Without such medically supportable limits in the Injury Table, the huge number of autism claims would undoubtedly bankrupt the VICP. Unlike some other programs funded by the federal treasury, Congress has provided that any claim filed against the VICP may only be paid out of the VICP Trust Fund, whose sole source of income is a $0.75 excise tax per vaccine dose. The taxes on the approximately 300 million annual vaccinations produce about $250 million each year. The total paid out by the Fund has likewise ranged between $200 and $250 million a year, so the Fund has balanced nicely.
By contrast, the estimated backlog of $100 billion for the initial docket of three years of profound autism claims—or even just the estimated $32 billion of claims each year—would quickly exhaust the $4 billion balance that has been accumulated by the Fund over the past 40 years and obviously outrun the $250 million in annual excise tax revenues.
What would that insolvency of the VICP mean to the relatively few companies currently producing childhood vaccines? As noted, the National Vaccine Injury Act was passed primarily because manufacturers warned Congress that they would promptly exit the unprofitable market for childhood vaccines unless Congress provided relief from unbridled state tort liability.

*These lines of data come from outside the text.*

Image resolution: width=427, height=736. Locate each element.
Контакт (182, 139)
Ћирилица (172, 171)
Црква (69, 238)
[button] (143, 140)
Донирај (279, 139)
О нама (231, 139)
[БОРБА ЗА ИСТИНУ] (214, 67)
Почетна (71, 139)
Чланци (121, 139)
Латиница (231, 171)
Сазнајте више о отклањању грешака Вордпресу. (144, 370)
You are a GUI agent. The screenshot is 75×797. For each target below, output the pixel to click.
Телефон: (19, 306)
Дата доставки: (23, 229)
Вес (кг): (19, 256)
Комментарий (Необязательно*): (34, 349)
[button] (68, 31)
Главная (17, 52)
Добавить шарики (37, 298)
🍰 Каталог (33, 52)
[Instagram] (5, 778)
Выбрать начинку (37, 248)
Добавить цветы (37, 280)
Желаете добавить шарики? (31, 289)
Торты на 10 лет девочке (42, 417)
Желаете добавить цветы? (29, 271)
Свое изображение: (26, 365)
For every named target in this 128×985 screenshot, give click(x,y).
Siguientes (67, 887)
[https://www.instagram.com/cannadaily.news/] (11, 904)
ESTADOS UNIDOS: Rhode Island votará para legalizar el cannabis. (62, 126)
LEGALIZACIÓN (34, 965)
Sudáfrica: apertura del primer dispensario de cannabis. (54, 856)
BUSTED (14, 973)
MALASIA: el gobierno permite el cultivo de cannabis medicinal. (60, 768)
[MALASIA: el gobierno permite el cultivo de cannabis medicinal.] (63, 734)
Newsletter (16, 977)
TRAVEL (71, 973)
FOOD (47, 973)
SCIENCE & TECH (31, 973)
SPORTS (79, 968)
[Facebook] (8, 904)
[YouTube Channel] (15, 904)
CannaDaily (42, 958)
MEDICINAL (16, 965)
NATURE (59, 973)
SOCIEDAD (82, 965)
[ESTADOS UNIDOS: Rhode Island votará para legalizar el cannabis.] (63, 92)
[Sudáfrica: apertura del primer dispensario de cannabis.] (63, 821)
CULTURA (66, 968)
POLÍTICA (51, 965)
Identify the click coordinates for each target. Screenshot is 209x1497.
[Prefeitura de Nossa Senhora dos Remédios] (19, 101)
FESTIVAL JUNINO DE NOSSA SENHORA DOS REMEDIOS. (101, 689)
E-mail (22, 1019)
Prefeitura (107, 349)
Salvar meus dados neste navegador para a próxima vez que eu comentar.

Those economics have not changed since. Put simply, while a pharmaceutical firm may be willing to run some litigation risk when it can charge $500 a month for a drug that patients will take for years, they are unlikely to continue to provide childhood vaccines, for which they can only charge $20 or $30 for the one or two shots that will protect a recipient for a lifetime. And, if they did, the risk they would confront would not be the one to two per million children affected by the injuries currently on the VICP Injury Table, but rather the general prevalence of one per 200 children who develop profound autism—without any regard to any effect of any vaccine at all.
In short, if Kennedy and his CDC officially declare that vaccines cause autism, it is very likely the VICP will cease to function, and manufacturers will end their production of all childhood vaccines.